START Listed records

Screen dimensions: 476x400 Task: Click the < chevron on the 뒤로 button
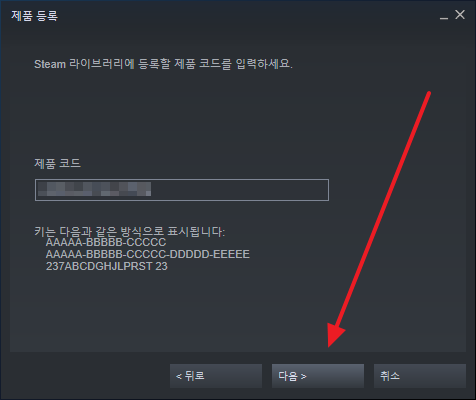click(179, 377)
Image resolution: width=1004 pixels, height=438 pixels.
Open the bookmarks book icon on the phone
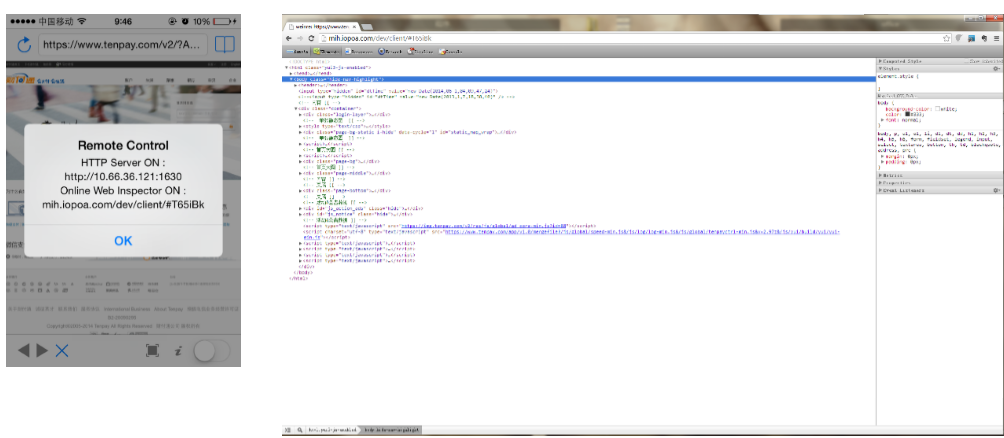225,45

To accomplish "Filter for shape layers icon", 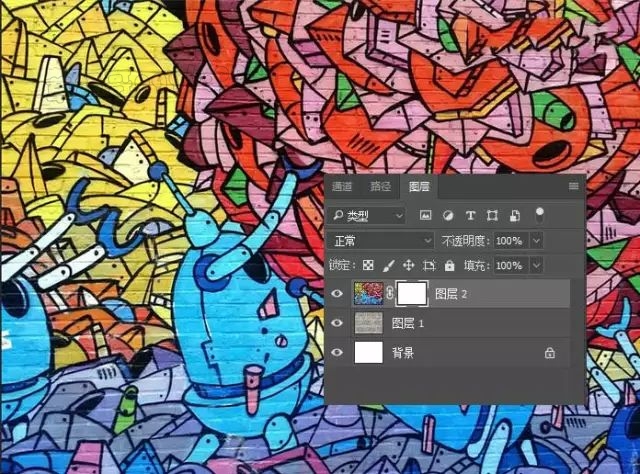I will pyautogui.click(x=492, y=215).
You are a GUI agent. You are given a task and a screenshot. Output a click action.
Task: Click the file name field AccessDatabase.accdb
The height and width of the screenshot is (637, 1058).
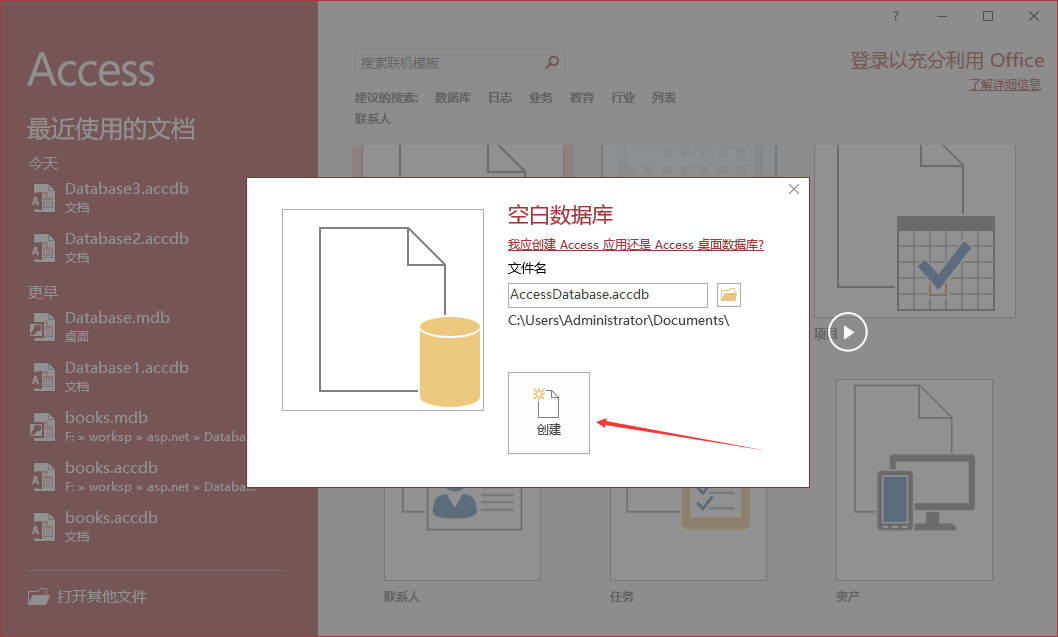coord(607,295)
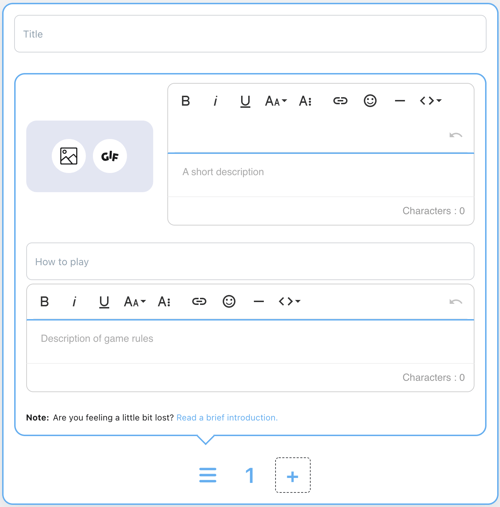Image resolution: width=500 pixels, height=507 pixels.
Task: Toggle bold in game rules toolbar
Action: [45, 301]
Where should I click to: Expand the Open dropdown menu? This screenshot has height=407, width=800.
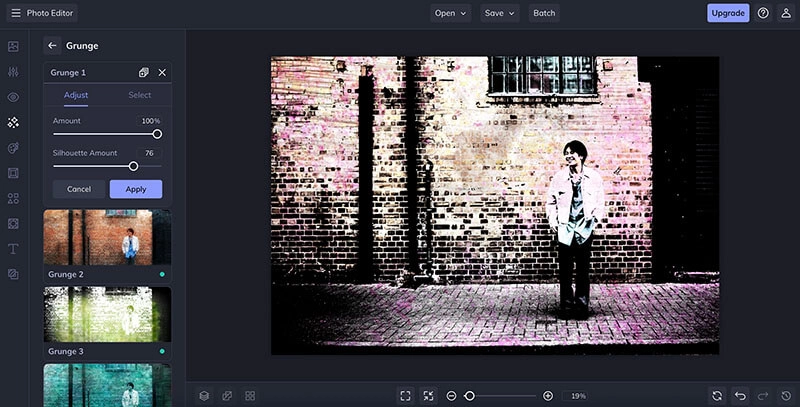coord(450,13)
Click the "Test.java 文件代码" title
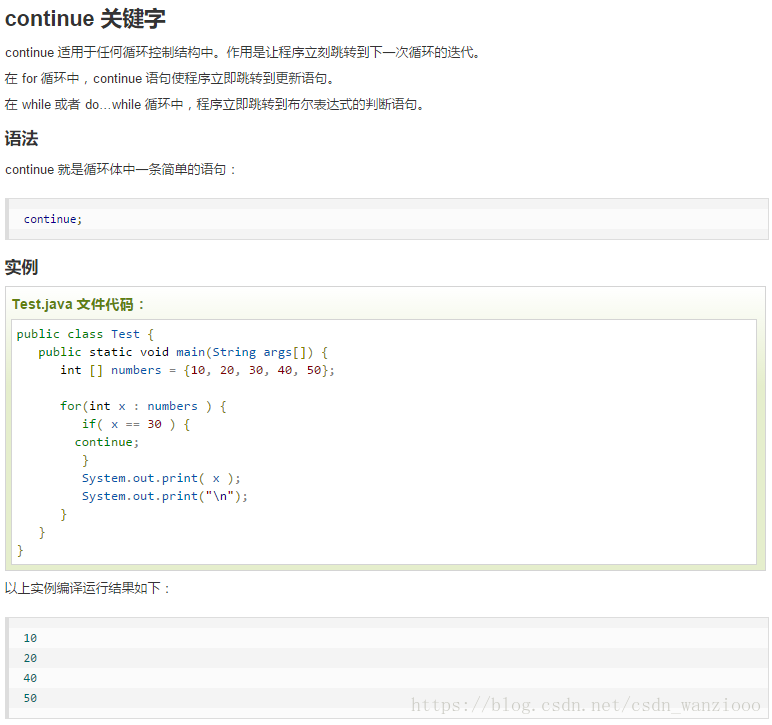Image resolution: width=772 pixels, height=725 pixels. 78,304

END Listed records

Problem requirements - If a picture falls within the lines from the one containing "Task: Click the file" through the end of the material, leave it out while repeating those lines exactly.

Task response -
Task: Click the file name field AccessDatabase.accdb
The height and width of the screenshot is (637, 1058).
coord(607,295)
Image resolution: width=500 pixels, height=507 pixels.
Task: Toggle bold in game rules toolbar
Action: [45, 301]
Where should I click to: Expand the Open dropdown menu? This screenshot has height=407, width=800.
coord(450,13)
Click the "Test.java 文件代码" title
Image resolution: width=772 pixels, height=725 pixels. 78,304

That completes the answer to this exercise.